Global max pooling has no activation function so I do not see the need to the second dropout layer. Actually with a dropout rate of .5 I am surprised your model trains as well as it does. You mention creating your validation set so I assume YOU selected the validation data. It is usually better to create the validation data via a random selection from the full data set using something like sklearn's train_test_split function. With the amount of dropout you have it makes sense your model might not reach 100% training accuracy. One thing I would try is to use an adjustable learning rate using the Keras callback ReduceLROnPlateau. Set it up to monitor the validation loss. If the loss fails to reduce for a 'patience' number of epochs the learning rate will be reduce by a 'factor' where factor is a value less than 1.0. The documentation is located here.Below is my recommendation for the code.

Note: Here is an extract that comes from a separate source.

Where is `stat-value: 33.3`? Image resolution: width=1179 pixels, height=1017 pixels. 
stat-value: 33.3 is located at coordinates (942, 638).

lr_adjust= tf.keras.callbacks.ReduceLROnPlateau(
    monitor="val_loss", factor=0.5, patience=2,verbose=1,mode="auto")

Now in model.fit add callbacks=[lr_adjust] You do not show your model.compile code but you might try using a different optimizer to see if it has an effect. I recommend the adam optimizer. What I suspect is happening is that the probability distribution of your test set is significantly different than that of your training and validation sets. Given you created the later synthetically while your test data is "real life data" this makes the case of dissimilar probability distributions likely.